__Given problem__: Rescale the data from the start through the line containing "Looking at the screenshot, I should tap(365, 105).", inclusive: reproduce every line with its request, multiply each tap coordinate in the answers by 1.85, and round to whole numbers with halves rounded up. Leave the pictures out.

Interface element records
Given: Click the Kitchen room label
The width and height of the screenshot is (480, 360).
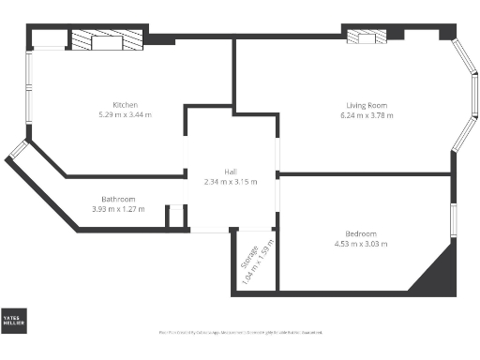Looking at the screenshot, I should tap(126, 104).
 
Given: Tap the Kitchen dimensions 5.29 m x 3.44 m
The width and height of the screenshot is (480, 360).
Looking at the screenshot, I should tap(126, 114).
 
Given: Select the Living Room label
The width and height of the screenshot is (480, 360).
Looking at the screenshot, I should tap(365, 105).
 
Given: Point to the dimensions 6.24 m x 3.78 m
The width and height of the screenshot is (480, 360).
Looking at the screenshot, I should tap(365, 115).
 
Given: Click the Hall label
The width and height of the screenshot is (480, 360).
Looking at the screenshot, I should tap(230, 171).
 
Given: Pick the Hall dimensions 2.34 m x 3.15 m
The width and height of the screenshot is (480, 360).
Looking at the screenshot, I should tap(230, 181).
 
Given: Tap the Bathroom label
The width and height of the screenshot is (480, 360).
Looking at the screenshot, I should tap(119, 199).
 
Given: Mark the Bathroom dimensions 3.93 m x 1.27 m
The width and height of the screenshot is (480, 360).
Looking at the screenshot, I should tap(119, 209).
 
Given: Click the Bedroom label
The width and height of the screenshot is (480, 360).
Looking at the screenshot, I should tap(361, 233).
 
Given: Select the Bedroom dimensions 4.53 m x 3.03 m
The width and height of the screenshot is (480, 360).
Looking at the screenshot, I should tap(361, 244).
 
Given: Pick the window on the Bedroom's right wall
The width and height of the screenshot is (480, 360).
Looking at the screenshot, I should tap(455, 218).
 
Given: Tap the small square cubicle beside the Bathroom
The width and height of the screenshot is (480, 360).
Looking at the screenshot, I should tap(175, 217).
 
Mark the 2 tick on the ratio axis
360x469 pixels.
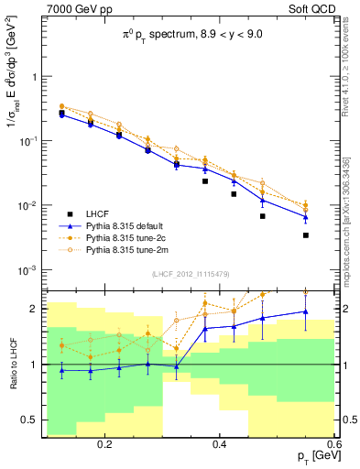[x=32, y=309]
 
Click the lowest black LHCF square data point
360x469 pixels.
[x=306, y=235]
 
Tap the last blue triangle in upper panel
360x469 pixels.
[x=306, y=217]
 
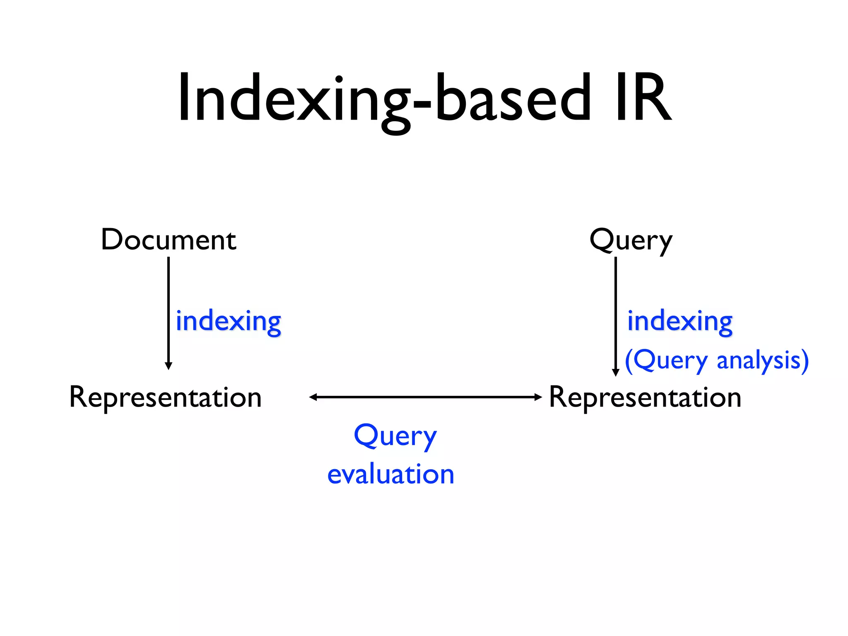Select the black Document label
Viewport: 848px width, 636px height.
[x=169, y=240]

__Task response__:
Given: Click the Kitchen room label
The width and height of the screenshot is (480, 360).
Looking at the screenshot, I should tap(233, 192).
 
Given: Tap the Kitchen dimensions 5.29 m x 3.44 m
The width and height of the screenshot is (480, 360).
Looking at the screenshot, I should tap(233, 211).
 
Given: Select the Living Room label
The width and height of the screenshot is (480, 360).
Looking at the screenshot, I should tap(675, 194).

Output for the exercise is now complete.